> Written problem
Repeat word for word the part of the data that opens with the line containing "received [479, 1010]" and closes with the line containing "Locate an element on the screen.", both of those lines included.

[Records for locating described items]
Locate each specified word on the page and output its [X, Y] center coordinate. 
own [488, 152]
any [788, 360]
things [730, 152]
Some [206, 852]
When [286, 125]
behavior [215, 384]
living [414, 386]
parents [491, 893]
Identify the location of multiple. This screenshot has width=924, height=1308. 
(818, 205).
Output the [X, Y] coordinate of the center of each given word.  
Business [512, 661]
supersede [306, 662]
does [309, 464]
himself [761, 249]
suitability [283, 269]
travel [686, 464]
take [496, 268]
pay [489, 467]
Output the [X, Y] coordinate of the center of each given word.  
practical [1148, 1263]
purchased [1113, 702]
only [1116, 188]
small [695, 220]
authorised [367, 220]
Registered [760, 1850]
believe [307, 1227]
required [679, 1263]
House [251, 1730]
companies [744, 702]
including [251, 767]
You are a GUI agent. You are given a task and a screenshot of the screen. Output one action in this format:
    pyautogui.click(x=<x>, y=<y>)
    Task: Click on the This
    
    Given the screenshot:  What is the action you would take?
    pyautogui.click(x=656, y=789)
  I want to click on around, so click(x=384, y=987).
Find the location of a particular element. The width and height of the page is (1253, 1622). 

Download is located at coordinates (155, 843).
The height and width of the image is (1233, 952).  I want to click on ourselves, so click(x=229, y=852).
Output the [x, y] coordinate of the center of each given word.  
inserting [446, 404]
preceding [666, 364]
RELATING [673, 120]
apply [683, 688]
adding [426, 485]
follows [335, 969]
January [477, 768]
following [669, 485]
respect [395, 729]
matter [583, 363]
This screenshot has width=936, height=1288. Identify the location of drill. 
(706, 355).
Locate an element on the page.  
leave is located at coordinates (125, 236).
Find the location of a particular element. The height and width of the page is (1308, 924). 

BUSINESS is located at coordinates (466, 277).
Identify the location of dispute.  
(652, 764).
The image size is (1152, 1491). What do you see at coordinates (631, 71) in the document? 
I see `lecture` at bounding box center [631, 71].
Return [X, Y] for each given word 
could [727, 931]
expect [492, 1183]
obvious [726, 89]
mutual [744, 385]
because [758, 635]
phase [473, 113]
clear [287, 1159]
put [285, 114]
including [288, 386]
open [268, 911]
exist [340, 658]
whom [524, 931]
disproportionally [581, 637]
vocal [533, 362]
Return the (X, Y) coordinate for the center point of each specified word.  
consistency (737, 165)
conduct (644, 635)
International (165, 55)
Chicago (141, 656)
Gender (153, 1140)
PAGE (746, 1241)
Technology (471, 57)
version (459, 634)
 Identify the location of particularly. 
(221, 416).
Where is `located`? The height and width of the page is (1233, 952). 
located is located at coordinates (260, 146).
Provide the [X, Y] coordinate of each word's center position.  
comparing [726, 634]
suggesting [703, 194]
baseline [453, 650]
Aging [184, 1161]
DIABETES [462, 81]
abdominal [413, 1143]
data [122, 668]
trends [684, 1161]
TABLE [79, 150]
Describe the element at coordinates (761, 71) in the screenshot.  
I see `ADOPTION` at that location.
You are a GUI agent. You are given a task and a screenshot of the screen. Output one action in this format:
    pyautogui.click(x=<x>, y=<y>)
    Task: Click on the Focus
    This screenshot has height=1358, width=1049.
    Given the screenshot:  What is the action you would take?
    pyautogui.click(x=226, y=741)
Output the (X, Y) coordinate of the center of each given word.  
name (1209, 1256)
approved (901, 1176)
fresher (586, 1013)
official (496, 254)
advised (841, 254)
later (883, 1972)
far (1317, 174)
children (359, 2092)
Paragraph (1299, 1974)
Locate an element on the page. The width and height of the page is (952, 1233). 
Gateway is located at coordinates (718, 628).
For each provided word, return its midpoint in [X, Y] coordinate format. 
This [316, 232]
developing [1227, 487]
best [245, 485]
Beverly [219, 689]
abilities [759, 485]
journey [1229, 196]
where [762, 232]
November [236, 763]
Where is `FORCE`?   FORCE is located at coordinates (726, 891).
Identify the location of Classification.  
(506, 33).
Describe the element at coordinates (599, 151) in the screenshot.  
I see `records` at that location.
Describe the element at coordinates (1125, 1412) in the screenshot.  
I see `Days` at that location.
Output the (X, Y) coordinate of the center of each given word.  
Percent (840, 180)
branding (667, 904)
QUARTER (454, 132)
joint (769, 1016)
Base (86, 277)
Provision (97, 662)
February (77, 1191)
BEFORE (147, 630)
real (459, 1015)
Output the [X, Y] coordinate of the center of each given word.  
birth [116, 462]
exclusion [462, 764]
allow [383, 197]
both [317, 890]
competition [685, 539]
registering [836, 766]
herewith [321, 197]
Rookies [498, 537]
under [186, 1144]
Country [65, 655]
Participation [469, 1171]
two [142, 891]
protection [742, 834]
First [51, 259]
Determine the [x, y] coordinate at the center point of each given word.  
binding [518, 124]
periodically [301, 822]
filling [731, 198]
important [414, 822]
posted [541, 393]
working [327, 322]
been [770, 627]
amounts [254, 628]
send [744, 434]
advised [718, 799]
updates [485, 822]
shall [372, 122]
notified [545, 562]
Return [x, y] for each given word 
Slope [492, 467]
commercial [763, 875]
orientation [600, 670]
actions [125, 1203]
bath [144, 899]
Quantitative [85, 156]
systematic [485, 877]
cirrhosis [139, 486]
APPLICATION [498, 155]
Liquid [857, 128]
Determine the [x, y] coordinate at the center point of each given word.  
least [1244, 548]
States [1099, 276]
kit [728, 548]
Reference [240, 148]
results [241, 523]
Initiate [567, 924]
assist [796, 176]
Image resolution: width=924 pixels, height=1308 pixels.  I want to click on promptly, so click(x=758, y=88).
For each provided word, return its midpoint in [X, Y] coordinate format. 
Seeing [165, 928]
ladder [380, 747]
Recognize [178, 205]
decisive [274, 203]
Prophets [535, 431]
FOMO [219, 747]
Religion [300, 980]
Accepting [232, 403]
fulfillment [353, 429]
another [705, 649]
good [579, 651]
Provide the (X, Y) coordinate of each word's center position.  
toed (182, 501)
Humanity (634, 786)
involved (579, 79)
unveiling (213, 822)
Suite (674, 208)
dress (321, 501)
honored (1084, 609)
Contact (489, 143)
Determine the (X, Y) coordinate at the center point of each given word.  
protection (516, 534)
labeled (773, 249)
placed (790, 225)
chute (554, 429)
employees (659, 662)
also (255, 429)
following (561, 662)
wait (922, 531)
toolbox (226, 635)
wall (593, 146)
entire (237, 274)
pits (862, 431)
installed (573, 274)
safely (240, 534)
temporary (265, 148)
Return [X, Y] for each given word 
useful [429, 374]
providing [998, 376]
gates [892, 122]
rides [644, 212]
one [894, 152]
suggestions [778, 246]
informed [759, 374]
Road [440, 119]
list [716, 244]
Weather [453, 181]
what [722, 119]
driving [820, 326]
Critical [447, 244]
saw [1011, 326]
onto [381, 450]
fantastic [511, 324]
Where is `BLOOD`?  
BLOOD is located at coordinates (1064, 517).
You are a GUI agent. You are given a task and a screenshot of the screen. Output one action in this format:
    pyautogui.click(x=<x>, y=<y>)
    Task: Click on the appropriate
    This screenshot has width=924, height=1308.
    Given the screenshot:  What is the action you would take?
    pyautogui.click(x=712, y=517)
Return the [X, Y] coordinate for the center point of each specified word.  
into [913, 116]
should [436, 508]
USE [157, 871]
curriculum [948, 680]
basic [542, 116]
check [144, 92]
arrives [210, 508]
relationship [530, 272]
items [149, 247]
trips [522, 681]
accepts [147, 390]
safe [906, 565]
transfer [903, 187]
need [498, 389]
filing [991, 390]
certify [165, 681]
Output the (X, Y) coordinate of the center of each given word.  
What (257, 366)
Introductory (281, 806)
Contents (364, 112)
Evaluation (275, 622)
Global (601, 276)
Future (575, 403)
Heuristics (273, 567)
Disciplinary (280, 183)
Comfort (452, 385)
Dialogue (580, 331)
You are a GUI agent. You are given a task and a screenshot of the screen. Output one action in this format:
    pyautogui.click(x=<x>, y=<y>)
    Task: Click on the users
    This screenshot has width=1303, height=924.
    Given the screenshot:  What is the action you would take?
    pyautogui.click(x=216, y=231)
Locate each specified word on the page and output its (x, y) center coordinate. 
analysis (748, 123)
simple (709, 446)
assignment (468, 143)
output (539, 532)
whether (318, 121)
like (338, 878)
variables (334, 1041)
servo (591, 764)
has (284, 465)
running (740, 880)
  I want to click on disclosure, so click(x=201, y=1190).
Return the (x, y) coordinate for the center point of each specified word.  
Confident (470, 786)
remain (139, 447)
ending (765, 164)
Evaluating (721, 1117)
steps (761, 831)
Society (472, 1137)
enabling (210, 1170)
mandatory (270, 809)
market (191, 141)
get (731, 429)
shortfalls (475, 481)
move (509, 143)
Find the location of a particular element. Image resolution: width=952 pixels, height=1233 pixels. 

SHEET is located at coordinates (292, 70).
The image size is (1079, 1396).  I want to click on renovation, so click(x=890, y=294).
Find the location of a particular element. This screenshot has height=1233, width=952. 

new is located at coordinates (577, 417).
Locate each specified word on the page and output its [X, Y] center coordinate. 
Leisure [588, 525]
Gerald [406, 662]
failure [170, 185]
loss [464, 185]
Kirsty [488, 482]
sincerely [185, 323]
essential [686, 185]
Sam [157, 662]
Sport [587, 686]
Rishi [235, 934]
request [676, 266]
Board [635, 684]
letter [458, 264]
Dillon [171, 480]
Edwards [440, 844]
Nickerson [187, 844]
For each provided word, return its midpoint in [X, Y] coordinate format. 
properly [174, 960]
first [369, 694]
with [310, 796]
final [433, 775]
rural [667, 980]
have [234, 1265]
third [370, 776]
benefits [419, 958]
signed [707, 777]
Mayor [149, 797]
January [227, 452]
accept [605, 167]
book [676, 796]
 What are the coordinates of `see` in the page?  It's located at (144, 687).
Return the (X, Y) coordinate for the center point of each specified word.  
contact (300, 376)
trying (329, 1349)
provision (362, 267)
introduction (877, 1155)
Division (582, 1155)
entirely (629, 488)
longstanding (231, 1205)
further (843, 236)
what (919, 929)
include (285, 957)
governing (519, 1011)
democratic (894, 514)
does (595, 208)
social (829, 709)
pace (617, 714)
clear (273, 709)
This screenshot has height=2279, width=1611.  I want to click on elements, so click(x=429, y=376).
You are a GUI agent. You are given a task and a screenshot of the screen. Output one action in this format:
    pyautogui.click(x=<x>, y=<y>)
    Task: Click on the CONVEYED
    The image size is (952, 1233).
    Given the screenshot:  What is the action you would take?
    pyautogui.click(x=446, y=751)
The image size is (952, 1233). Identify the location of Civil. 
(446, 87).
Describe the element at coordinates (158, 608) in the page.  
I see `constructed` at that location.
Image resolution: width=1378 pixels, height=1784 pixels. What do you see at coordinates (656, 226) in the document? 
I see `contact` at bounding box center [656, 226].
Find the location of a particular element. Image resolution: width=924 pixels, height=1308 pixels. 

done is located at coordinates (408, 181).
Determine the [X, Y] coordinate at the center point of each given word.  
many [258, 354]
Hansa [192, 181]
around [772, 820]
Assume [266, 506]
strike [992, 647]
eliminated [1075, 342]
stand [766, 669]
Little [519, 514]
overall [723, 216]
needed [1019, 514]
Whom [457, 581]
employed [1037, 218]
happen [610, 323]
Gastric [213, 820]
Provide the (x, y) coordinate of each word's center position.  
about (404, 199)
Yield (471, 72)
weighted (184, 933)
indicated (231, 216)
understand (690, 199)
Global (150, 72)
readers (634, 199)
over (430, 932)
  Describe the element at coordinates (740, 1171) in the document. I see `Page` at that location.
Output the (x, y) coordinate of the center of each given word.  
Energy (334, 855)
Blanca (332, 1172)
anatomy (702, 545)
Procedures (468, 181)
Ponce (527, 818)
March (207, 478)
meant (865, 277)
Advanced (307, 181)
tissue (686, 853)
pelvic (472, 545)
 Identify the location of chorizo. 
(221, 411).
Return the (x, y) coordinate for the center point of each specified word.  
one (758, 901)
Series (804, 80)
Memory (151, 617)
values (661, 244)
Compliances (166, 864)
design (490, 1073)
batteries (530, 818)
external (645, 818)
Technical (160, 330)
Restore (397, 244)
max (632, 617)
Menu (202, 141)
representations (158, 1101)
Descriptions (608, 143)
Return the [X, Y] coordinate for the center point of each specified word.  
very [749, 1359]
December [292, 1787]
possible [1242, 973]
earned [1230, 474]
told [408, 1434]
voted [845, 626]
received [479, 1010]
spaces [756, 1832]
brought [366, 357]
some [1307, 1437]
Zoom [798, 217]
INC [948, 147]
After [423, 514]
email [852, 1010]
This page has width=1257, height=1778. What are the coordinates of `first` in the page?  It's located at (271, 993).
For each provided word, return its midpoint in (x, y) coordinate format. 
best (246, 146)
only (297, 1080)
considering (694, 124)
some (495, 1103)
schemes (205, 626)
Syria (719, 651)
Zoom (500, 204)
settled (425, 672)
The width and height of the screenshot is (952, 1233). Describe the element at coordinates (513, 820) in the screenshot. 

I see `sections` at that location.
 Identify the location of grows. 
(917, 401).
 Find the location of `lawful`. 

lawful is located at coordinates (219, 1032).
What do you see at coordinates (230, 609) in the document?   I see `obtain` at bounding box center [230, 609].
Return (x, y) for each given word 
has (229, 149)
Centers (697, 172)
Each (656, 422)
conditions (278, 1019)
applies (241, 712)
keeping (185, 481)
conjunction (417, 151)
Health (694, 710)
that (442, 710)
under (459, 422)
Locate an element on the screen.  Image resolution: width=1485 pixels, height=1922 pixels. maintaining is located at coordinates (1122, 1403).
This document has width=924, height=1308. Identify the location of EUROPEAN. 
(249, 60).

> Answer to the problem
received [479, 1010]
spaces [756, 1832]
brought [366, 357]
some [1307, 1437]
Zoom [798, 217]
INC [948, 147]
After [423, 514]
email [852, 1010]
This page has width=1257, height=1778. What are the coordinates of `first` in the page?  It's located at (271, 993).
For each provided word, return its midpoint in (x, y) coordinate format. 
best (246, 146)
only (297, 1080)
considering (694, 124)
some (495, 1103)
schemes (205, 626)
Syria (719, 651)
Zoom (500, 204)
settled (425, 672)
The width and height of the screenshot is (952, 1233). Describe the element at coordinates (513, 820) in the screenshot. 

I see `sections` at that location.
 Identify the location of grows. 
(917, 401).
 Find the location of `lawful`. 

lawful is located at coordinates (219, 1032).
What do you see at coordinates (230, 609) in the document?   I see `obtain` at bounding box center [230, 609].
Return (x, y) for each given word 
has (229, 149)
Centers (697, 172)
Each (656, 422)
conditions (278, 1019)
applies (241, 712)
keeping (185, 481)
conjunction (417, 151)
Health (694, 710)
that (442, 710)
under (459, 422)
Locate an element on the screen.  Image resolution: width=1485 pixels, height=1922 pixels. maintaining is located at coordinates (1122, 1403).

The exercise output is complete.